▶ Task to carry out:
Every line of the entries that holds the word "computer" is to be copied.

▶ Input:

'''

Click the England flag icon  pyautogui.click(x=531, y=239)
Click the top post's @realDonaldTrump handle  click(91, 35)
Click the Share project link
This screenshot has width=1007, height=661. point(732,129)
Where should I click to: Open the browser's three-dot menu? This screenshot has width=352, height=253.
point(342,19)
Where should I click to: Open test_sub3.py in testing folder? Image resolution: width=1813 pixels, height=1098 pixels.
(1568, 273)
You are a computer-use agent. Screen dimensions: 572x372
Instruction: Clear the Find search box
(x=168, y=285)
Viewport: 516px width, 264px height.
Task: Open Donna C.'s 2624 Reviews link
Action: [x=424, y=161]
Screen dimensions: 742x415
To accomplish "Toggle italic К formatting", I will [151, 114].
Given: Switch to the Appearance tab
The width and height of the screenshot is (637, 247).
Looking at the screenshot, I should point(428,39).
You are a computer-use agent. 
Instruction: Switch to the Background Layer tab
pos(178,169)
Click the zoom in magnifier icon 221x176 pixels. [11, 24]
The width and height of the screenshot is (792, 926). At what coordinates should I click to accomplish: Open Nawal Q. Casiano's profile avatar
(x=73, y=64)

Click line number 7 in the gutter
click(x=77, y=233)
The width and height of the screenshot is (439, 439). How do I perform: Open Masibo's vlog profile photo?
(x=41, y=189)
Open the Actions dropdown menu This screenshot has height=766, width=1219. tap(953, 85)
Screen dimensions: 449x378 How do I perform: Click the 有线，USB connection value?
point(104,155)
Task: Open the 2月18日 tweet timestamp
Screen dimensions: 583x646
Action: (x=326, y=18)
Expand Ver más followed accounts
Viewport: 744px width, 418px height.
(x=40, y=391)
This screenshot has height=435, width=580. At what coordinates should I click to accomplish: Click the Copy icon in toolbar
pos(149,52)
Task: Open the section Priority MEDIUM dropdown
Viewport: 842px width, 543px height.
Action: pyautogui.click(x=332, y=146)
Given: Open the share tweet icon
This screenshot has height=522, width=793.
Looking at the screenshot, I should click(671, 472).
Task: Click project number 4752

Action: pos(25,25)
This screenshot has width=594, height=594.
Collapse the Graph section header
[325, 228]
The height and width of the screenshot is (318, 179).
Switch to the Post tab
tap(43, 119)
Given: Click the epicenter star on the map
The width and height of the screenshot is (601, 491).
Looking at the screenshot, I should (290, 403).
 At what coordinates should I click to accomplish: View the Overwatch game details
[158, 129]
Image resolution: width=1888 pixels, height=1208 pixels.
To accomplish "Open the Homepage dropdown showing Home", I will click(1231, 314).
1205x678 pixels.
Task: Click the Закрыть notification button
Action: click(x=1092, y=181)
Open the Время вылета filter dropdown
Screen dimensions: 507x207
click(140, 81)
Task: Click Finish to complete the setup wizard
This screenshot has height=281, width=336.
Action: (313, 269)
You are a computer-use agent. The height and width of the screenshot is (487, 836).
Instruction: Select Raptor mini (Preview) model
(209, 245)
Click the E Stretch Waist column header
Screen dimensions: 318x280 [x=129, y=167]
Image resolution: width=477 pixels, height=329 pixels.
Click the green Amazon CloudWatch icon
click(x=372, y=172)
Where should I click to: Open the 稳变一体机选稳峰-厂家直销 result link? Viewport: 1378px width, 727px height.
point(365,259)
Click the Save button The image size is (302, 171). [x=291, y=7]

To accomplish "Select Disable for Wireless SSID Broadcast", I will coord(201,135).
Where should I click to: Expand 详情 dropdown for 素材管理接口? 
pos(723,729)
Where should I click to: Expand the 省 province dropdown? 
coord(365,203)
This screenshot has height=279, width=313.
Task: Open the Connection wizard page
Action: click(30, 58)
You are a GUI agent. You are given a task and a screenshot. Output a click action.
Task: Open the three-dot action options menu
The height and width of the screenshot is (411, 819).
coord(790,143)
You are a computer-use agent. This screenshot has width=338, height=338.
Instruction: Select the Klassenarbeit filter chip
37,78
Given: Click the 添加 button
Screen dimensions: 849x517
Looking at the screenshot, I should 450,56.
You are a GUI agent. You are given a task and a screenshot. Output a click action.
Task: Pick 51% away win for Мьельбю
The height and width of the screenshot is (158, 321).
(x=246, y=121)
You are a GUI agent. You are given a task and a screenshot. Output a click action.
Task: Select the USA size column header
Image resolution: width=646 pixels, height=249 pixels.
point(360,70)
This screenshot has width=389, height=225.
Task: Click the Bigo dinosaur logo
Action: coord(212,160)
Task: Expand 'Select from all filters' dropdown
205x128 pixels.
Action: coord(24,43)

'''

▶ Solution below:
You are a computer-use agent. Screen dimensions: 572x372
You are a computer-use agent. 
You are a computer-use agent. The height and width of the screenshot is (487, 836).
You are a computer-use agent. This screenshot has width=338, height=338.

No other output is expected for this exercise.